SOURCE PASSAGE:
BEGIN
Is there a way to do this with a script(sh) in the root directory, or by removing (uninstalling) the lock screen option completely from an ubuntu machine?

BTW, the display manager used is lightdm.

CantankRus
November 28th, 2014, 01:11 PM
This should work to run the dconf command at every users login.
Create a global autostart file.

gksudo gedit /etc/xdg/autostart/disable-lock-screen.desktop
Copy and paste in the following...

[Desktop Entry]
Type=Application
Exec=gsettings set org.gnome.desktop.lockdown disable-lock-screen true
Hidden=false
NoDisplay=true
X-GNOME-Autostart-enabled=true
Name=LockScreen Disabled
Comment=Disable the lock screen

The NoDisplay=true line will make it not show up in each users startup applications.

CantankRus
November 28th, 2014, 07:58 PM
Ok this is probably the right way to do it.
When Ubuntu used gconf you used to be able to set keys as mandatory.

Using this guide (https://wiki.gnome.org/Projects/dconf/SystemAdministrators) I was able to disable-screenlocking for all users.

I've attached the files I created. You can use the included ReadMe.txt file to manually install
or
Extract the archive and run the install.sh script in terminal to install the files.

The process can be reversed by running the un-install.sh script in terminal.
END
ACTIVITY 1:
Answer these questions using the thread on disabling the Ubuntu lock screen:
(a) Which display manager does the machine use?
(b) What effect does the NoDisplay=true line have?
(c) Which script reverses the process?
ACTIVITY 2: Repeat the part of the lock screen thread starting with "[Desktop Entry]" and going on through "way to do it.".

Collected data entries:
BEGIN
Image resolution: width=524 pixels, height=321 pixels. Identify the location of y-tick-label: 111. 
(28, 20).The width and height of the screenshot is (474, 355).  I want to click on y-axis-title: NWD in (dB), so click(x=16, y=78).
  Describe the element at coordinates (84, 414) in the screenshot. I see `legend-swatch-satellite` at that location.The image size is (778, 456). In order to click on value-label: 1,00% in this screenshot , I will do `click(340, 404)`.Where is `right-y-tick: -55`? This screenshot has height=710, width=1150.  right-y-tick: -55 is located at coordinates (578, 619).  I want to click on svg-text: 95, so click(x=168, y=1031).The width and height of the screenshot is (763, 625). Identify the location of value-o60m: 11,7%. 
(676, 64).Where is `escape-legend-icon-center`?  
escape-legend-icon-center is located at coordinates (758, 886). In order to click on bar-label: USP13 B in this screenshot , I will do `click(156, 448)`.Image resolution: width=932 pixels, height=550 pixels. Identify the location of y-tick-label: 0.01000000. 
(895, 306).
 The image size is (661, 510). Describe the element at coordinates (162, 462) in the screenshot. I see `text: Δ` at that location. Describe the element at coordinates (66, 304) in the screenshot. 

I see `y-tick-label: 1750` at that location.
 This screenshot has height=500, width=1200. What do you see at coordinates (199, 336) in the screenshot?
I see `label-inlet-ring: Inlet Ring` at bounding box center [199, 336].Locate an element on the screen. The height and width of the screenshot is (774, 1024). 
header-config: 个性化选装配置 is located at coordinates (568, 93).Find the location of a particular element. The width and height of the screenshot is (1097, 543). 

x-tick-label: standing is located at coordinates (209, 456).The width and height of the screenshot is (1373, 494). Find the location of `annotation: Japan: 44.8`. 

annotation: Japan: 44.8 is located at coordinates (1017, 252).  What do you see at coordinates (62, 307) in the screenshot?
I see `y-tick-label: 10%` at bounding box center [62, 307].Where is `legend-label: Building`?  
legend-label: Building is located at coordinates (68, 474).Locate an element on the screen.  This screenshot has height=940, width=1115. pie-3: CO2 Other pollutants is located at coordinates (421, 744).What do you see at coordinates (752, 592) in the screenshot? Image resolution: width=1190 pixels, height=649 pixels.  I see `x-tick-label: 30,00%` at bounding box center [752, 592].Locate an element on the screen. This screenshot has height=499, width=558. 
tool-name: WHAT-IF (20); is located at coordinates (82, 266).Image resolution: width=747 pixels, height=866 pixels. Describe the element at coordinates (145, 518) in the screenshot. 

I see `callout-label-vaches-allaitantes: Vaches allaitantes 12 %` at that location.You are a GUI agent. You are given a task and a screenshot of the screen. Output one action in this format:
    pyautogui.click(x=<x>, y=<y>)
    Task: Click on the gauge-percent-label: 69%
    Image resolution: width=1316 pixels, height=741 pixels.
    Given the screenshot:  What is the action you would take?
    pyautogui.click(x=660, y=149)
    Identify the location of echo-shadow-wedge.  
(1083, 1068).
END
RESULT 1:
(a) lightdm
(b) It keeps the entry from showing up in each user's startup applications.
(c) The un-install.sh script

RESULT 2:
[Desktop Entry]
Type=Application
Exec=gsettings set org.gnome.desktop.lockdown disable-lock-screen true
Hidden=false
NoDisplay=true
X-GNOME-Autostart-enabled=true
Name=LockScreen Disabled
Comment=Disable the lock screen

The NoDisplay=true line will make it not show up in each users startup applications.

CantankRus
November 28th, 2014, 07:58 PM
Ok this is probably the right way to do it.